I should have done nothing; I should simply have walked away. It's not the House's policy to interfere in the affairs of the Greco-Roman gods or their children. But the part of my oath that involved the protection of innocents tugged at me, and God help me, I decided to interfere.

First, I recalled my kit from the Duat, and then tossed my staff down, transforming it into a lion, which bounded toward Medusa roaring. This was only a distraction so that I could write my Ma'at hieroglyph on my papyrus scroll.

Every once in a while, an Egyptian Magician will run into a Greco-Roman monster. It doesn't happen often, because we smell like mortals and our amulets render us unperceivable to them.
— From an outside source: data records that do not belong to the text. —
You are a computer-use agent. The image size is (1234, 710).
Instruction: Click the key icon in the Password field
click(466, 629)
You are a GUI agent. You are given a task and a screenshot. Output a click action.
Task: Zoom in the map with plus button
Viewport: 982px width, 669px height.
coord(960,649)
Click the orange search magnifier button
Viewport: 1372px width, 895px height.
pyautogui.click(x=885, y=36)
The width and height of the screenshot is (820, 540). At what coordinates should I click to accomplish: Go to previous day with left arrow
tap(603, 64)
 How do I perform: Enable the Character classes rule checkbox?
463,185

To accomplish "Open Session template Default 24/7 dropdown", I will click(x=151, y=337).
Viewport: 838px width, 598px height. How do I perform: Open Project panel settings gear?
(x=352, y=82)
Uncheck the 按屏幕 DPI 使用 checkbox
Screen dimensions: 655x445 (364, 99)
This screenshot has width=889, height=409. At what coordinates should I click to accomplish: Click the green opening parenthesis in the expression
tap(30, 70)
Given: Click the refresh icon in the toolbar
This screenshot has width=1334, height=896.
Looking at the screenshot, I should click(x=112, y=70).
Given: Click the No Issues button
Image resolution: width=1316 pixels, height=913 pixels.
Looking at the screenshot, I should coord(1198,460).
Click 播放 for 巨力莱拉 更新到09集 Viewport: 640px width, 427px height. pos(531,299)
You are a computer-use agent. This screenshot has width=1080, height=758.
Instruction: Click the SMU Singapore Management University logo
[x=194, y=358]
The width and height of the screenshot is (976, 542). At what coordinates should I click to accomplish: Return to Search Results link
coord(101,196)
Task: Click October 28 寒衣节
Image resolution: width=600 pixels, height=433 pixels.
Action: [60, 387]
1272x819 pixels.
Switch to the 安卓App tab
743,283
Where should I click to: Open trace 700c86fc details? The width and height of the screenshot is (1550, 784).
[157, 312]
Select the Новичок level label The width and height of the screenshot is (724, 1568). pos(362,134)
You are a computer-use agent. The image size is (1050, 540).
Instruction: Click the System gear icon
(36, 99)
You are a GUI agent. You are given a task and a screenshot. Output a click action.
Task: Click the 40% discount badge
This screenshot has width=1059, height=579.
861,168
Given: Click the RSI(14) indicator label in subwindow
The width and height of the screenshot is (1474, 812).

But there are so many of the nasty creatures out there, that it does happen occasionally. We find them more annoying than anything else. They are creatures of pure chaos, the barbaric, chaotic forces that lie just underneath Western Society. And they are easily dispelled by a simple Ma'at hieroglyph.

Ma'at is order, the force that opposes Isfet or Chaos. It is also the name of Thoth's wife, but that is a WHOLE different story. Greco-Roman monsters are simple embodiments of chaos; nothing more, nothing less. They may be difficult for Greco-Roman hero's to defeat, but the Ma'at spell makes short work of them.

My lion roared, distracting Medusa and causing her to turn her attention to him. The lion turned to stone instantly. The two half-bloods turned in surprise as well. By this time I had written the symbol on my papyrus. It glowed a soft green and faded away. Medusa exploded into dust.

The half-bloods stood there gawking. I got a better look at them now, a boy and a girl.

I couldn't help but smirk. Knowing magic older than the Parthenon came in handy. I calmly walked up to the stone lion and clasped his tail. The statue shuddered and shrank back into my wooden staff.

Something clicked with the girl, because she suddenly blurted out;

"You're an Egyptian Magician aren't you?"

I sighed.

"You must be either a child of Hermes or Athena," I said casually tossing my kit into the Duat. "No one else could possibly have guessed."

"I was right!" she said. I glanced at her. She was 16 or 17, with long blond hair and stormy grey eyes.

"Athena," I said. "Definitely Athena."

"Annabeth," she said after a moments hesitation. "Annabeth Chase…I've read stories about Egyptian Magicians…but I thought that they were just that…stories. I never dreamed they were true."

"'There are more things on heaven and earth'," I said. "'Then are dreamt of in your philosophy, Horatio', Shakespeare. Ironic, as he was aware of his parentage. Or prophetic, depending on how you look at it. Alexander Sands, Scribe in the Per Ankh, you may call me Xander, Miss Annabeth. And your silent friend?"

The second half-blood was 17 or 18, perhaps older. He wore a simple orange t-shirt and a pair of jeans and tennis shoes. He had wild black hair and sea-green eyes. I could tell instantly however, that his appearance was deceiving. He practically radiated power from his whole body, save an area in the small of his back.

"Percy," he said, offering his hand. "Percy Jackson."